### Written task
Rewrite the portion of the entries that opens with the line containing "Image resolution: width=1240" and closes with the line containing "click(x=875, y=452)", renaming "knob" to "dial" and leaving everything else unchanged. Leave the pictures out of your answer.

:: Material for this task

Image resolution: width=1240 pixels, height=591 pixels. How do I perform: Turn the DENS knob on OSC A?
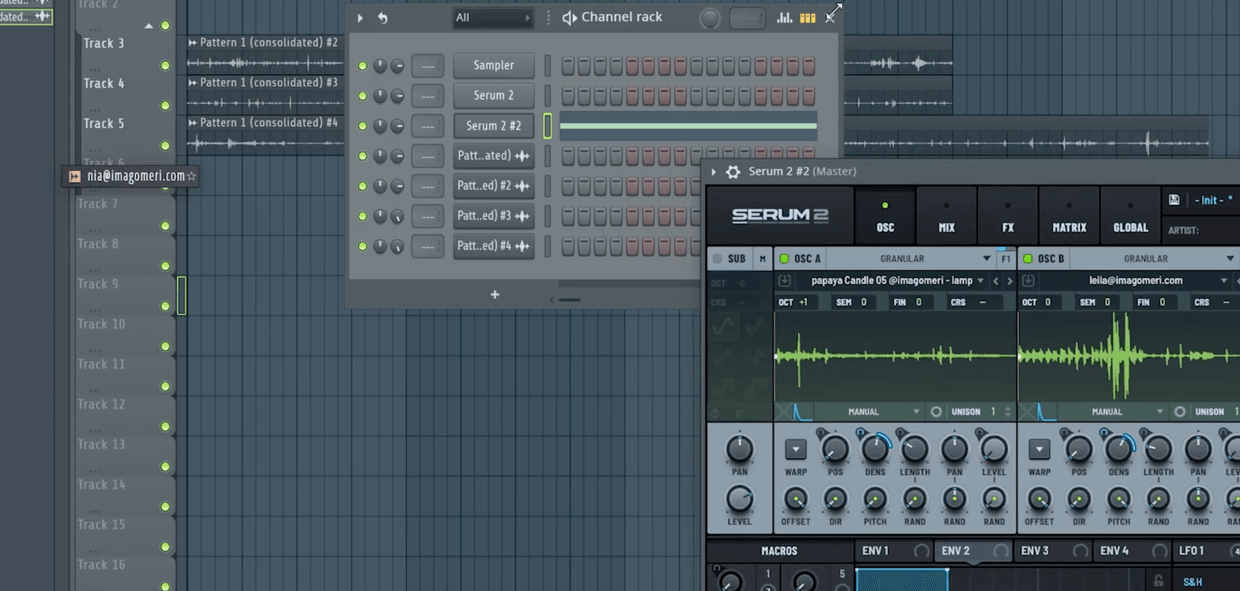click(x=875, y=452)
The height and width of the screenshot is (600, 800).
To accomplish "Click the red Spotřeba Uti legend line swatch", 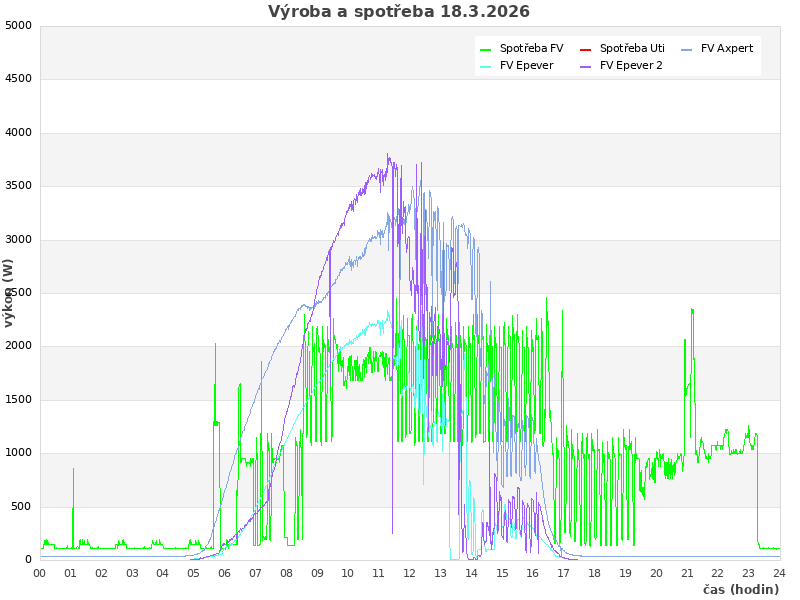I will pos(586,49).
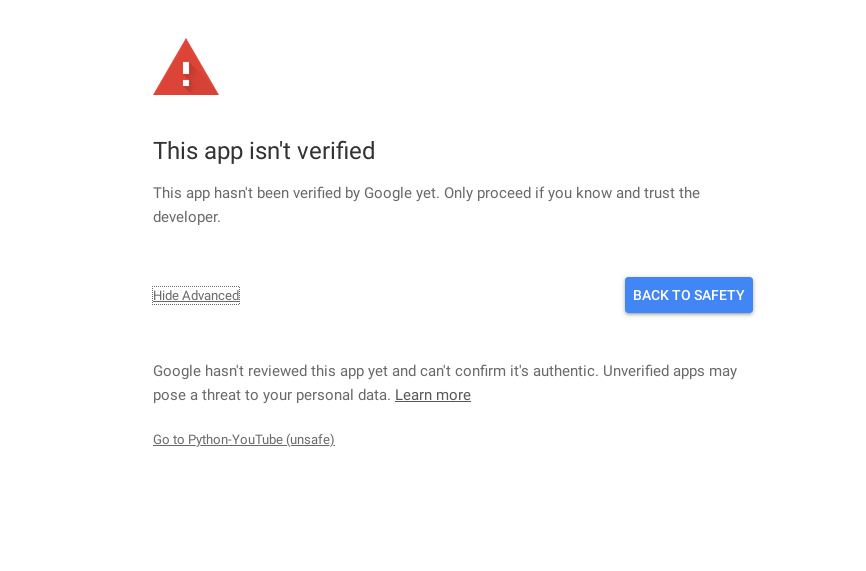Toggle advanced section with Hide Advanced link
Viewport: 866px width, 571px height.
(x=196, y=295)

::::
:: Material for this task

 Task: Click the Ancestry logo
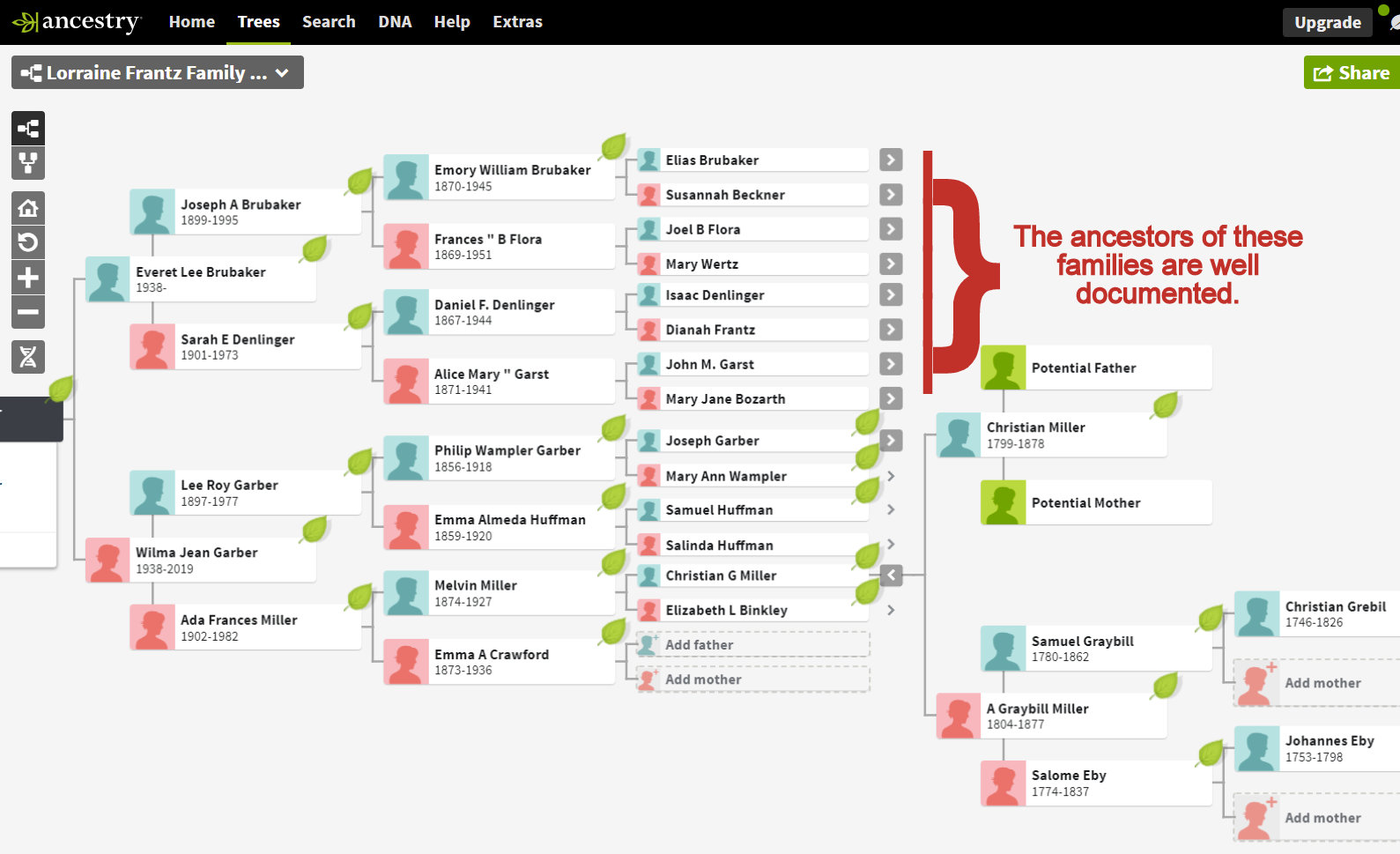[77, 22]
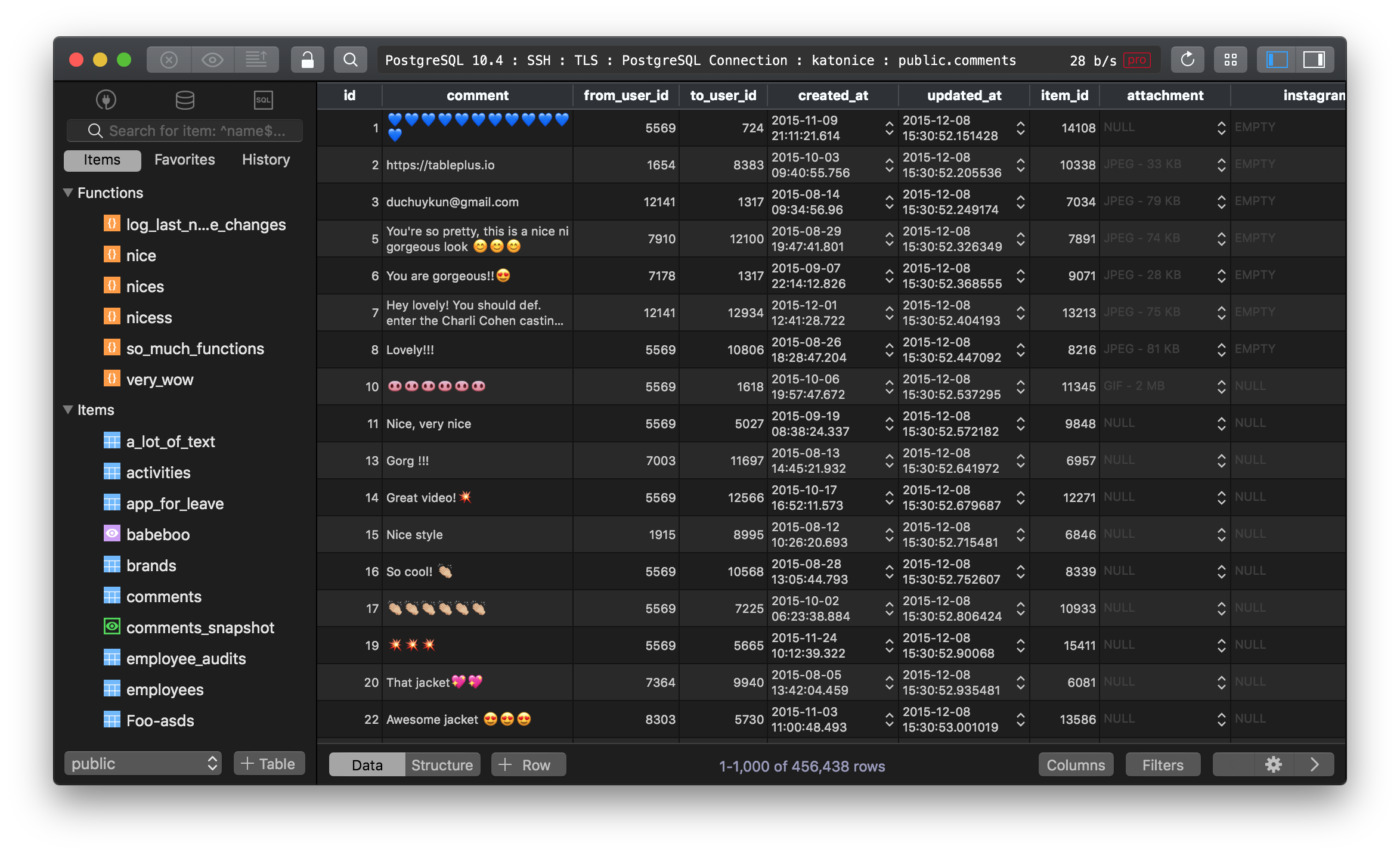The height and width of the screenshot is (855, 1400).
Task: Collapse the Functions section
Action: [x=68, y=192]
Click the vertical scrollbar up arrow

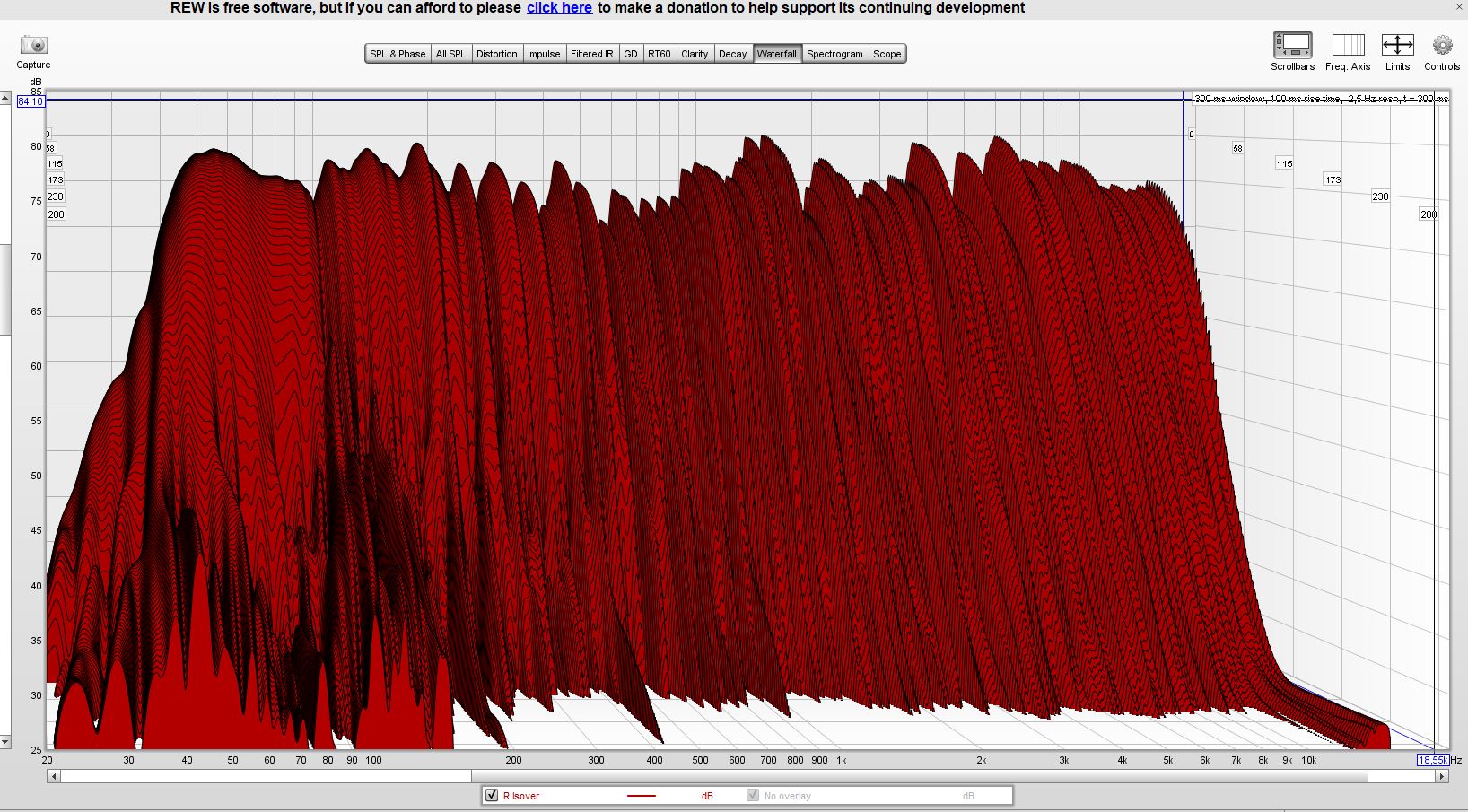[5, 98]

::::

### Full response
Image resolution: width=1240 pixels, height=591 pixels. How do I perform: Turn the DENS dial on OSC A?
click(x=875, y=452)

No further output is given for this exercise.